Crédule, ¿quid frustra simulacra fugacia captas? (¿Por qué te
aferras, ingenuo, a una imagen fugaz?)
(Fábula de Narciso y Eco,
Metamorfosis, Ovidio)
Tengo el libro de las
Metamorfosis, de Ovidio, en mi mesita de noche. De vez en cuando me gusta
repasar alguna de sus fábulas llenas de sabiduría, historias que no necesitan
moraleja, porque a buen entendedor pocas palabras bastan.
Una de mis favoritas es la
de Narciso. Ha dado lugar a una palabra muy usual hoy día, narcisismo. Lo practica aquél que siente desmedida admiración y
aprecio por sí mismo o por alguna de sus facetas personales.
Narciso era un joven de gran
belleza. Pero a esa belleza con la que había sido dotado se unía algún rasgo de
imperfección, de asimetría en su rostro que le hacía ser aún más encantador.

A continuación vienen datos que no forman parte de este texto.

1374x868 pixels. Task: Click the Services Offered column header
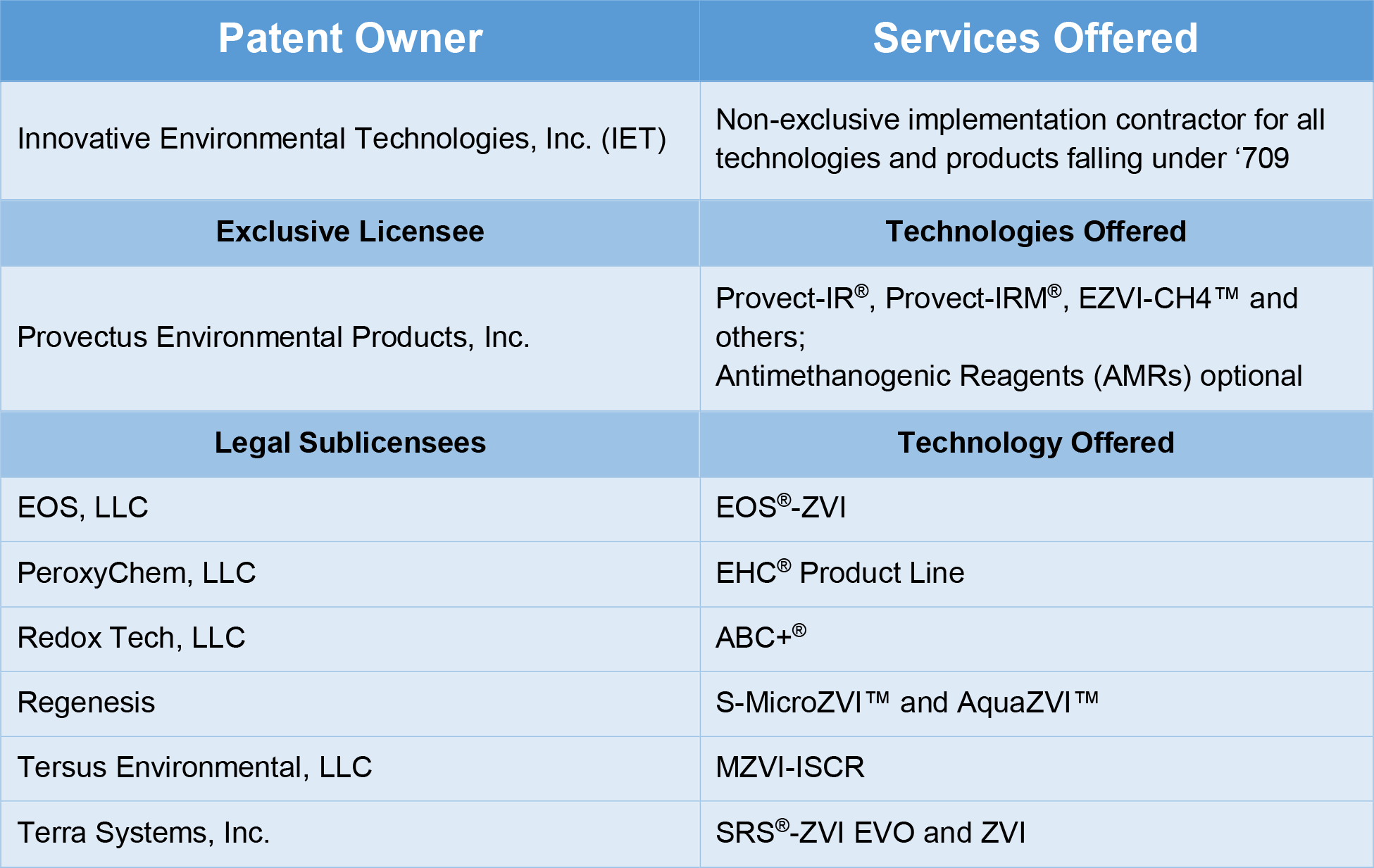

Son esas pequeñas imperfecciones las que enamoran, al hacer aparecer a una
persona bella como más humana, y por ello más asequible y cercana.
Un día iba Narciso por el
bosque y en lo más profundo del mismo se encontró con un manantial de aguas
limpias y cristalinas. Se acercó a calmar su sed con tan mala suerte que se le
cayó una navaja al fondo del estanque. Se asomó y vio cómo le miraba un ser de
irresistible encanto.
No se da cuenta de que ese a
quien ve en el agua es él mismo, su propio reflejo. Se acerca y le habla y
cuando intenta tocarle y besarle, al contacto con la superficie del agua ese
ser se diluye y desaparece entre las ondas. Cuando el estanque se calma vuelve
a aparecer con toda su belleza, pero cuando intenta tocarlo desaparece otra
vez.
Narciso muere en aquel lugar
ante la frustración de no poder poseer a ese ser que aparenta desearle a él con
la misma pasión que él le desea. En su lugar creció una flor de su mismo
nombre.
Me parece muy interesante la
disociación de la personalidad que se produce en Narciso. Durante un tiempo no
se da cuenta de que ese que le mira desde la superficie del estanque es él
mismo, su propia imagen. En realidad Narciso no se enamora de sí mismo, sino de
una parte de su yo, su imagen.
Suelo recordar a menudo esta
fábula porque me cansa esta sociedad, la más conceptualmente barroca que haya
existido nunca. Barroca no en lo estético (no están de moda las volutas sino la
línea recta minimalista), sino en el concepto de la primacía de la imagen sobre
lo real.
Continuamente se juzga a las
personas por su manera de hablar o de vestir, y con eso nos parece que alguien
va a ser o no un buen trabajador o un buen político. Las empresas gastan más en
imagen corporativa y en la presentación de sus productos que en mejorar su
calidad.
Y para colmo surge el
instrumento ideal para esta sociedad narcisista: Instagram.
Los usuarios se esfuerzan
por mostrar una vida plena y apasionante a través de las sucesivas instantáneas
que cuelgan en el ciberespacio. Muestran una apariencia enigmática, desinhibida
y sobre todo feliz.
En esas colecciones de
momentos vitales parece que siempre es sábado, que continuamente visitamos lugares
exóticos o siempre llevando a cabo encantadoras extravagancias. Y por cierto
siempre mostramos el mismo perfil, aquél de nuestra anatomía con el que más
satisfechos estamos. Nunca sale la verruga ni tampoco un lunes por la mañana,
ni las múltiples servidumbres que nos impone nuestra condición.
Y luego viene el “like”. La
angustiosa espera para ver si esa foto que nos hemos hecho que no estamos muy
seguros de si resulta fresca y original o por el contrario de mal gusto o
incluso soez, va a recibir la aceptación de tu público, de tus seguidores.
Según he leído en prensa son
cada vez más frecuentes las consultas a psicólogos por parte de jóvenes adictas
al like. El esfuerzo por mejorar su imagen virtual y la esperada aceptación de
los seguidores les hace vivir en un estado de tensión continua que afecta a su
vida real, a todas las actividades que hay fuera del smartphone, los amigos, la
familia, o un día de otoño en el campo y disfrutar de la caricia del sol sin
tener necesidad de fotografiar el momento.
Veo en las nuevas
generaciones a excelentes trabajadores. Para eso se les forma. Hábiles en
matemáticas, física, idiomas, manejo de la tecnología… La sabiduría de Ovidio
quedará en un libro de mi mesita de noche, esperando a otras generaciones con
nuevos principios. Mientras, servirá para que alguien se haga una fotografía
simulando leerlo en mitad de una selva sin moscas.